Most lawyers know that you can’t disclose a current client’s confidential information.  But many lawyers—when they are either telling a war story or are trying to illustrate a point— voluntarily reveal confidential information about their former clients. Lawyers also are tempted to use their former clients’ confidential information when they are offered a lucrative case or transaction to handle. So what are the rules that lawyers must follow about revealing or using the confidential information of a former client? A new ABA Opinion sheds light on the matter.
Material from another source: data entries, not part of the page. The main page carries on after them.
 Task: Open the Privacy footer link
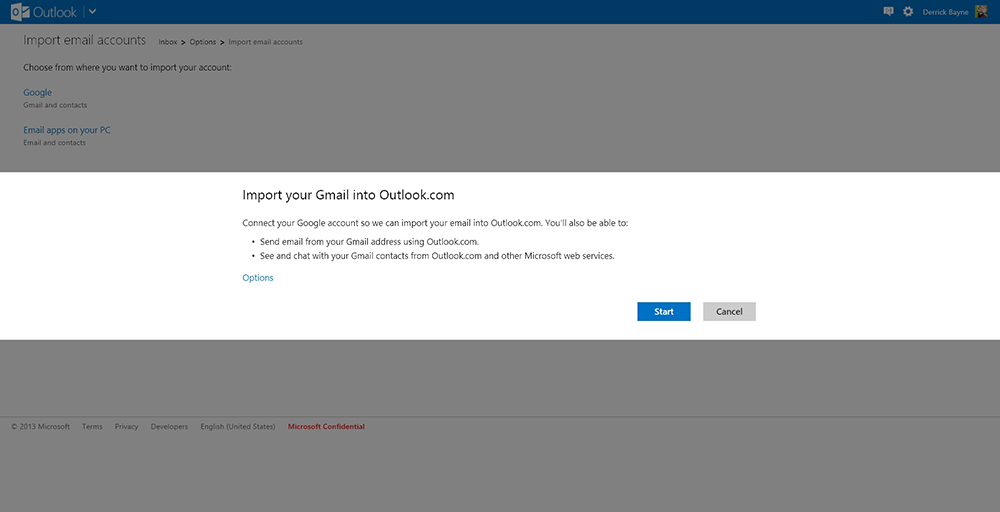[126, 427]
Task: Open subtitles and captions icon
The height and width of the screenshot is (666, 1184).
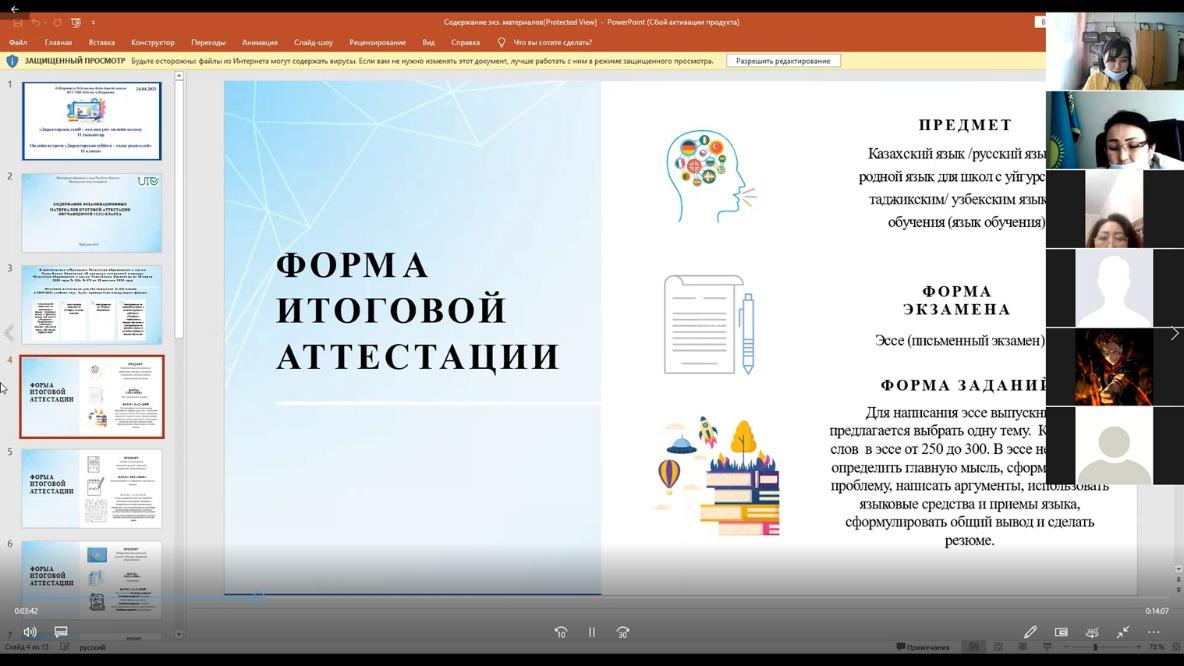Action: pos(61,632)
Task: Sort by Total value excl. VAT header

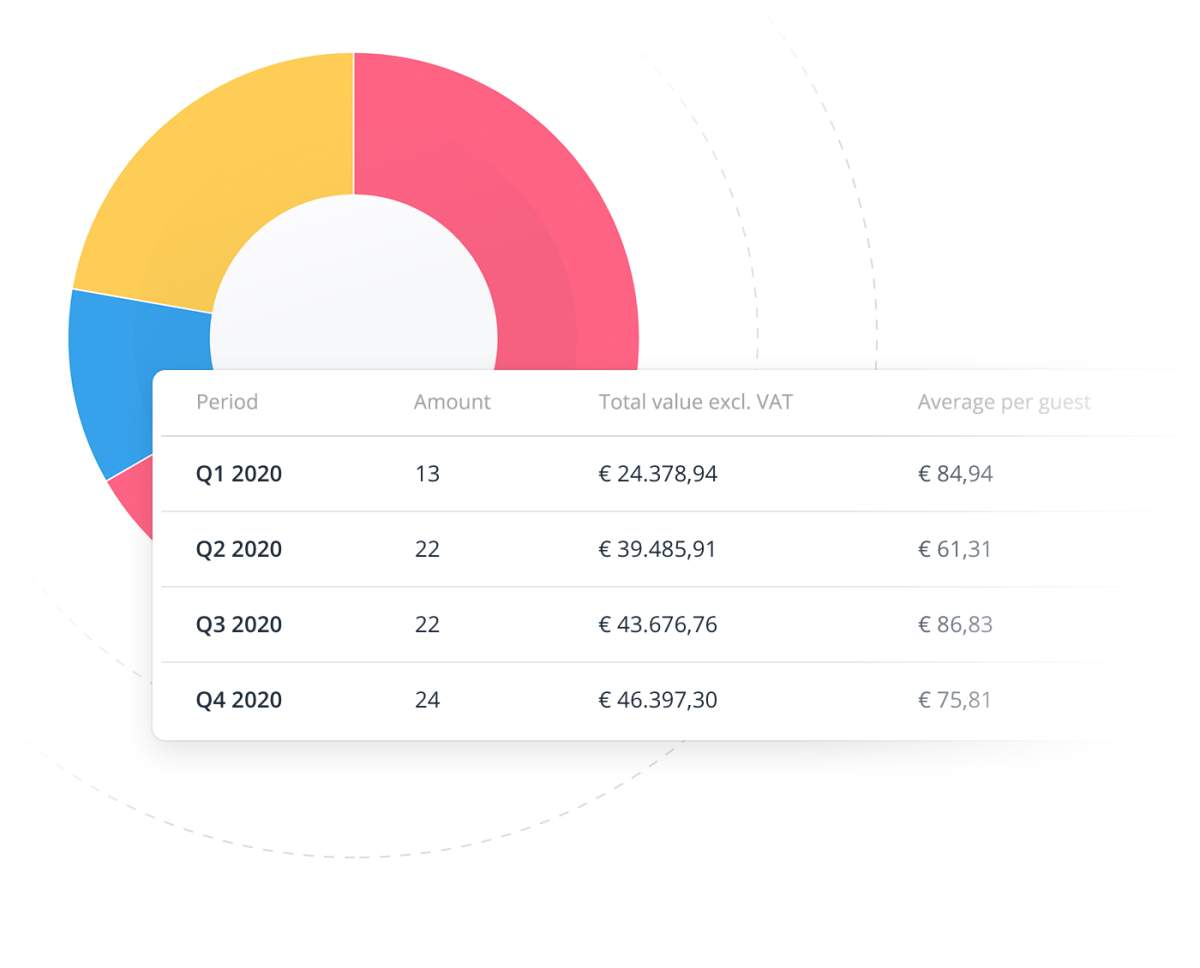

Texas Disciplinary Rule of Professional Conduct 1.05 (a) defines “Confidential Information” as follows:

“Confidential information” includes both “privileged information” and unprivileged client information.” “Privileged information” refers to the information of a client protected by the lawyer-client privilege of Rule 503 of the Texas Rules of Evidence or of Rule 503 of the Texas Rules of Criminal Evidence or by the principles of attorney-client privilege governed by Rule 501 of the Federal Rules of Evidence for United States Courts and Magistrates. “Unprivileged client information” means all information relating to a client or furnished by the client, other than privileged information, acquired by the lawyer during the course of or by reason of the representation of the client.

Lawyers understand the confidentiality of communications covered by the lawyer-client privilege under Rule 503, but they can be easily tripped up by the broad nature of “unprivileged client information.” This can include information revealed to a lawyer by a client even if it has been on the 10:00 news, in the newspaper, or on the Internet if the intent is for it to be confidential.
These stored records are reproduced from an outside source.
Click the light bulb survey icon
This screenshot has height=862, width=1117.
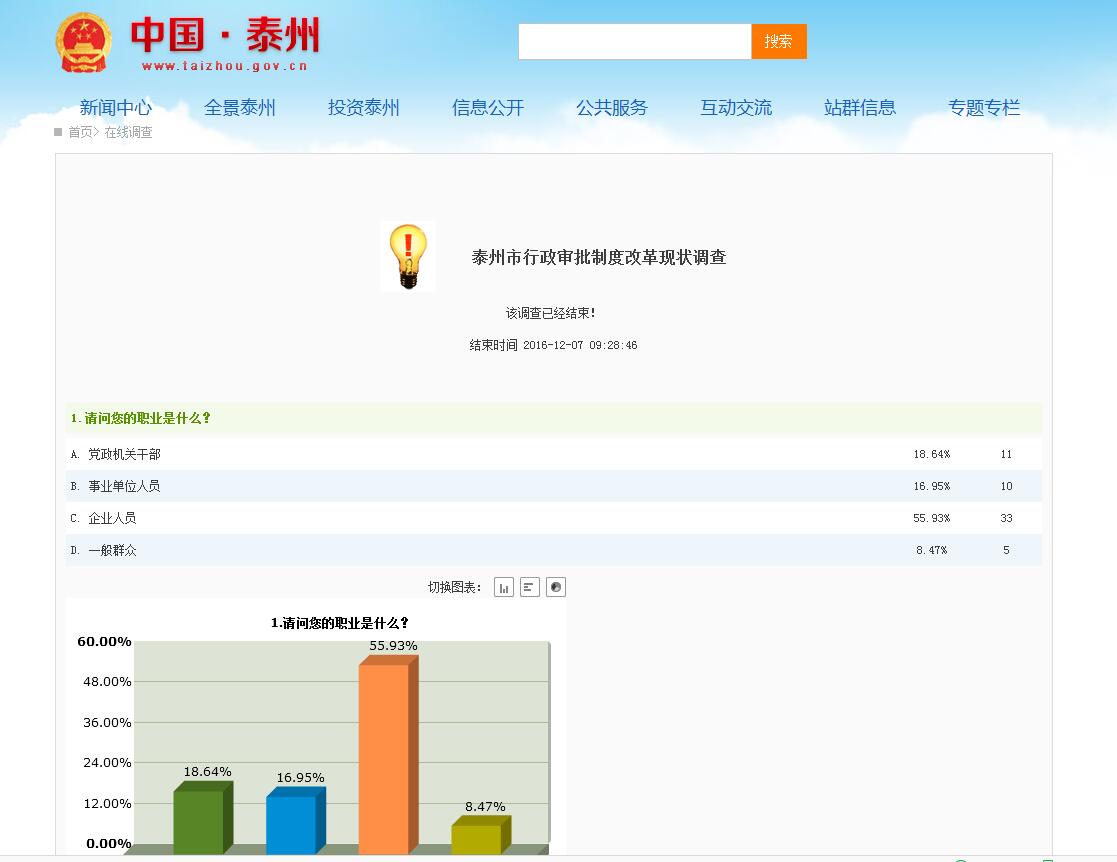tap(408, 257)
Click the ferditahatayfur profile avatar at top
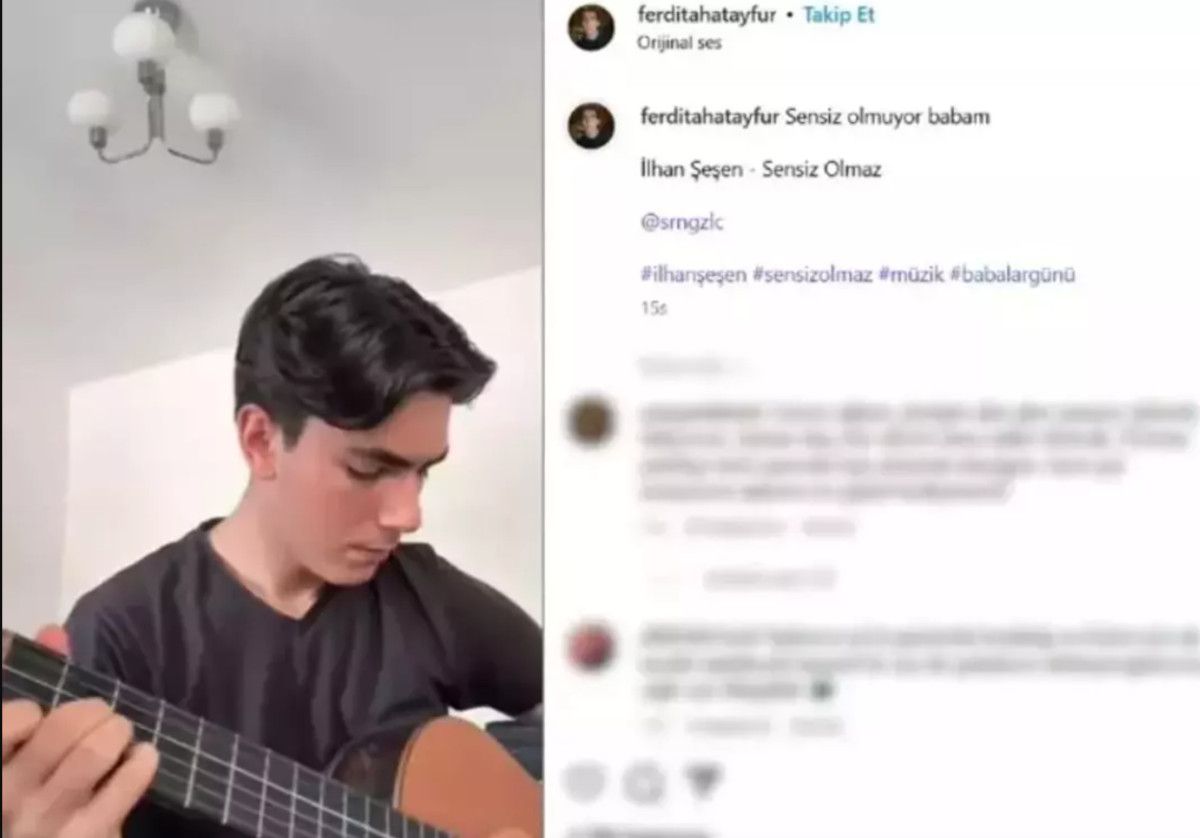The height and width of the screenshot is (838, 1200). click(x=591, y=27)
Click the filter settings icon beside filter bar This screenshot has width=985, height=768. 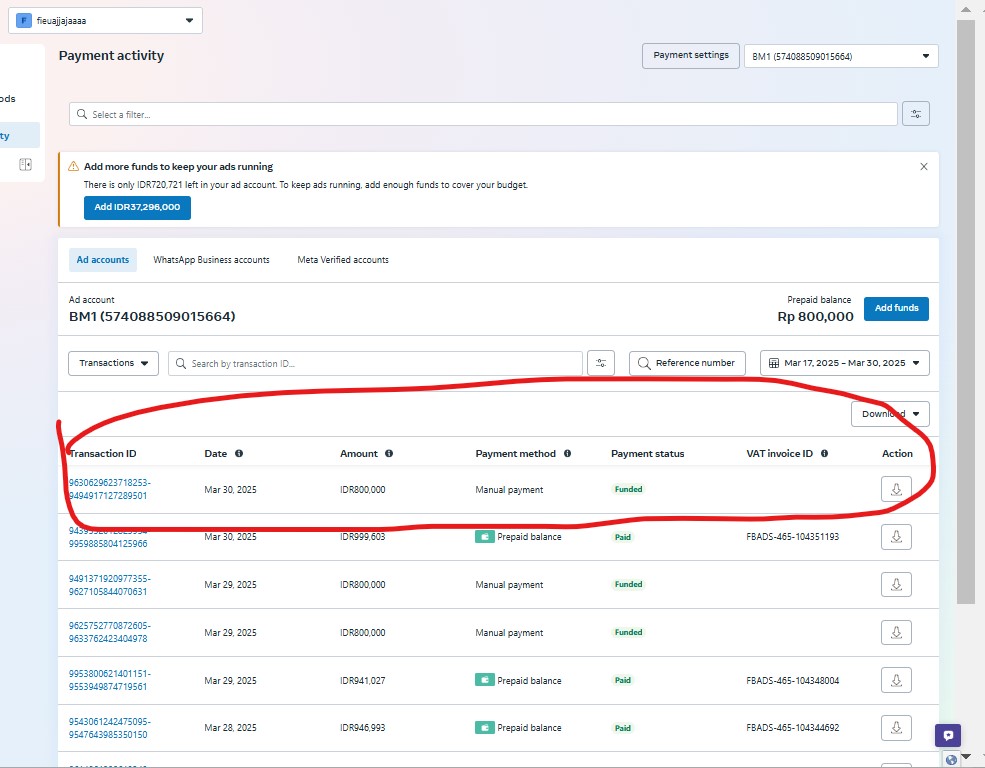click(x=915, y=114)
Rule 1.05 (b) (1) requires a lawyer to not reveal confidential information of either a current or a former client to any person the client instructs is not to receive it or anyone other than the client, the client’s representatives, or the members, associates, or employees of the lawyer’s law firm.  There are exceptions in subsections (c), (d), (e) and (f) that allow a lawyer to reveal either confidential information or unprivileged client information, but the primary one is based on client consent after consultation.

Rule 1.05 (b) (3) states that “a lawyer shall not knowingly use confidential information of a former client to the disadvantage of the former client after the representation is concluded unless the former client consents after consultation or the confidential information has become generally known.” The first part is simple, but what does “has become generally known” mean?  The phrase is not defined in the comments to the rule.

The phrase is discussed in Texas Ethics Opinion 595 issued in 2010, which states that information that is a matter of public record may not be “generally known.” Information that has become generally known is actually known to some members of the general public and is not merely available to be known if members of the general public choose to look where the information is to be found.

On December 15, 2017, the ABA issued Formal Opinion 479, which discussed the meaning of the phrase “generally known” in connection with Model Rule 1.9(c), which is the equivalent of Texas Rule 1.05 (b)(3).  After discussing authorities around the country—including Texas Ethics Opinion 595—the ABA said the “generally known” exception applies only if the information has become (a) widely recognized by members of the public in the relevant geographic area; or (b) widely recognized in the former client’s industry, profession, or trade.  Information is not “generally known” simply because it has been discussed in open court, or is available in court records, libraries, or other public repositories of information.

The bottom line is that a lawyer needs to tread very carefully with either revealing or using a former client’s confidential information. The definition of “confidential information” is very broad and, absent client consent, lawyers should err on the side of keeping all former client information confidential.